There is a small organization of “Happy Days” fans somewhere in Wisconsin whose sole mission is to find out what happened to the older brother of the Cunningham family. They call themselves The Chuck Hounds.
Chuck Cunningham was eventually going to be revealed as a child Marion had out of wedlock with another man, before Howard reluctantly agreed to adopt as his own son. Chuck’s father would have also been Fonzie’s absent father, and would also have been the true father to all of Milwaulkee’s eldest children. “Happy Days” was originally the name of the knockout drug Mr. Fonzarelli administered to his numerous paramours, and the show was originally slated to be a procedural wherein Richie and all his friends would find out they were related by season’s end. However, cooler heads prevailed, and the incest angle was discarded in favor of 50’s homage.

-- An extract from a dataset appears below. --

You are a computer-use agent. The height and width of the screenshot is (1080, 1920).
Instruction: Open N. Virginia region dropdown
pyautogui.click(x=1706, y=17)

Henry Winkler was not CBS’s first choice to play the Fonz. Pat Boone was originally cast in the role, but when he fell off the wagon and proved undependable, they sought out Frankie Avalon. He wanted too much money. There was then a scheduling problem with Tom Selleck, and then the role went to Henry Winkler, who was originally hired to play Chuck Cunningham.
Pat Boone’s wagon was one of the most famous means of conveyance in old-time Hollywood, having carried such third-rate stars of yesteryear as James Dean’s younger brother Stanley, Natalie Woode and Orson Bean to semi-gala premieres at Graumann’s Singaporean Theater.
Pat Boone once wrote a book titled “Naughty Things I Have Done In My Lifetime.” It was so thin, it qualified as a postcard for mailing purposes.
President Trump has read Pat Boone’s book all the way through, twice. He said it was a challenge, but proof of his best literate skills.
The Pat Boone Fan Club reached its peak of 5,273,923,233 members in 1952, of whom three were Dwight D. Eisenhower and seven were Orson Bean.
Oddly enough, Orson Bean and Orson Welles are unrelated. However, Orsen from the Mork and Mindy show, is related but it’s not how you think. He is actually relative to reality in the shortest form.
Since reality in the shortest form does not include humor, Orson banned all humor on Ork and exiled Mork to Earth. And we are all eternally grateful.
Pat Boone once threw out his hip, a shoulder, an ankle, and sprained his larynx trying to sing “Get Up (Sex Machine)”, by James Brown. Doctors suspect it was from trying to shake his arm while moving his form at the same time.
Pat Boone was once thrown out. Unfortunately, he got out of the garbage can before the garbage truck arrived.
Pat Boone claimed to be a descendant of Daniel Boone, the rugged frontiersman. During a seance, Dan’l came back and told the gathering that “I disown that milktoast motherfucker, and don’t get me started on that sappy daughter of his.”
Daniel Boone suffered from what is now known as Tourette syndrome; at the time he was merely considered profane. After disgracing himself by addressing the town council of Boonesborough as “you dog-fucking sodomites”, he moved to Missouri where his increasingly severe Tourette’s passed unnoticed.
John Joseph Osborn Phartuccio-Tourist was the first to medically describe what is now known as “Tourette’s syndrome”; it was thought that “Tourist’s syndrome” was a really, really bad name to give it.
DSM-5 describes Tourist’s Syndrome as the persistent pattern of appearing out of place to include at least five of the following symptoms:
- Obesity
- New wide brimmed hats.
- Hugging one’s purse at all times.
- Camera at the ready.
- Fanny packs.
- Regional attire from another era.
- Asking locals for the nearest McDonald’s Restaurant.
- Speaking louder than necessary.
Tourist’s Syndrome goes back as far as the 11th century, when the First Crusade took place. Pope Urban II called for the East and West portions of the Byzantine Empire to unite against the Muslims in Anatolia to ostensibly stem the pagan tide, but in reality Urban wanted to bring wine with him to the Turkish Baths, and alcohol was forbidden at the time. After the capture of Edessa, the ensuing flood of Byzantine tourists complained the soup was too thick, but it turned out they were drinking gravy. They also frequently complained that the street signs weren’t written in Latin, so they frequently got lost.
- Wearing sandals with socks.
- clip-on sunglasses.
- Souvenir shopping bag.
- Matching track suits on those 75 and older
- Complaining that no one speaks English
- Bragging about liberating the country which he is visiting from the Nazis during WWII
- Either extremely pale skin, or sunburn
- MAGA baseball cap
- Souvenir t-shirt, sweatshirt or hoody.